SELECTED PASSAGE:
Finally, the retinex theory of colour focuses on the reflectance of items, which would mean the proportion of light of different wavelengths that a surface reflects. This theory follows that this is what determines the colour of objects we see. According to this theory, our visual system perceives colours through reflectance of surfaces and then through the comparison of light from an adjacent surface in different wavelengths (short, medium and long). The theory is crucial for neuroscientists and their discovery for mechanisms used in colour vision because it suggests how some neurons involved in colour work. Land’s theory also states that the colours we see are constant, so green objects are green, blue objects are blue. 

Treatments

In most cases, colour blind or colour deficient individuals can benefit from technologies, such as using colour filters from apps. Optical assistant devices, such as enchroma glasses and the wearable improved vision system for colour vision deficiency device also aid in enhancing brightness between some colours. Gene therapies are also being observed to create an additional photopigment, thus, creating trichromatic vision. However, currently there is no cure for colour blindness. The following images have been edited using a filtering app that alters images to make colours easier to see for those with colour blindness and is inclusive to the different types. You can access more images under our gallery tab and we have provided information about the app in another tab as well.

Here is our original photo:

Now, here are some with the filters from the app NowYouSee. This filter helps recognize green by substituting with different colours that can be distinguished by those with deuteranopia

This filter helps recognize blue by substituting blue with different colours to help those with tritanopia

Here’s a cool podcast you can listen to! If you find this interesting, you can read about more scientific research by clicking the tab at the top of our page.

WHAT YOU WILL DO:
1. Reproduce the part of the color vision passage starting with "This filter helps recognize blue" and going on through "of our page.".
2. In the color vision passage, which app provided the filters used on the edited images?

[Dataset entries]
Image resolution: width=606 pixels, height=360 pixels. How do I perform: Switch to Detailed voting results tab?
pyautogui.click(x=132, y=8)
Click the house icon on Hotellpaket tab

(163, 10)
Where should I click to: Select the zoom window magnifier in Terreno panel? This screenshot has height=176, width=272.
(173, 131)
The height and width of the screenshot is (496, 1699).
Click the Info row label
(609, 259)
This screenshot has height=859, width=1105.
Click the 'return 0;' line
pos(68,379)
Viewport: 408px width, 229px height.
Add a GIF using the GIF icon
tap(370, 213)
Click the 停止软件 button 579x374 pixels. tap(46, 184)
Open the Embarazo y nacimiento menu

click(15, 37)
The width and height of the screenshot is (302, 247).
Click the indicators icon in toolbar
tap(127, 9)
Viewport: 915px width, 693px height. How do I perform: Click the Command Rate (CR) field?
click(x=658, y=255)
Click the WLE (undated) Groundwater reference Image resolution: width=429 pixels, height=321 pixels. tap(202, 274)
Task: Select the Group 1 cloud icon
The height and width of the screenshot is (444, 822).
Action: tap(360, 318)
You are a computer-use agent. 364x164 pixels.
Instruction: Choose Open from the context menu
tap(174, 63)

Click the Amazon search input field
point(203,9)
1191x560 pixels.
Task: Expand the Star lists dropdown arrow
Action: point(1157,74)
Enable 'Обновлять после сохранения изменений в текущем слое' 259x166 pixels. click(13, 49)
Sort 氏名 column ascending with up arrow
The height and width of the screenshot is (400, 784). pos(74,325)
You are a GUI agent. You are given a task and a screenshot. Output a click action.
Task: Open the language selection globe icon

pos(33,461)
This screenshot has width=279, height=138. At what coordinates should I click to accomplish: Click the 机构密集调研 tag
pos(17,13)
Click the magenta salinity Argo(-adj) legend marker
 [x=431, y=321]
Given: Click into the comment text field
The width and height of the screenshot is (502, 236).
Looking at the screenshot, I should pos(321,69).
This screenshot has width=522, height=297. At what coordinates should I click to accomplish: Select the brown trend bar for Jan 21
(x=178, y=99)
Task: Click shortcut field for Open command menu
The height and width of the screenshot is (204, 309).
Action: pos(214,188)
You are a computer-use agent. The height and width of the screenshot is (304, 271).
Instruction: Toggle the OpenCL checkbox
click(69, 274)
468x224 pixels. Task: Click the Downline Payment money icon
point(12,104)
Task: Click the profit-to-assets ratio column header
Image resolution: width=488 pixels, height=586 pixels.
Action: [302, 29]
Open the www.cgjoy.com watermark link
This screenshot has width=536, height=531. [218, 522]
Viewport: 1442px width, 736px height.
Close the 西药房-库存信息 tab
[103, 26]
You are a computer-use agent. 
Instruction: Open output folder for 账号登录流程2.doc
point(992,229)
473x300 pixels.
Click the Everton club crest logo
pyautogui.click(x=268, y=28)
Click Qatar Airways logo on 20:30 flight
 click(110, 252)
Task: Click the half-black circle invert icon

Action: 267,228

SOLUTIONS TO EACH TASK:
1.
This filter helps recognize blue by substituting blue with different colours to help those with tritanopia

Here’s a cool podcast you can listen to! If you find this interesting, you can read about more scientific research by clicking the tab at the top of our page.

2. NowYouSee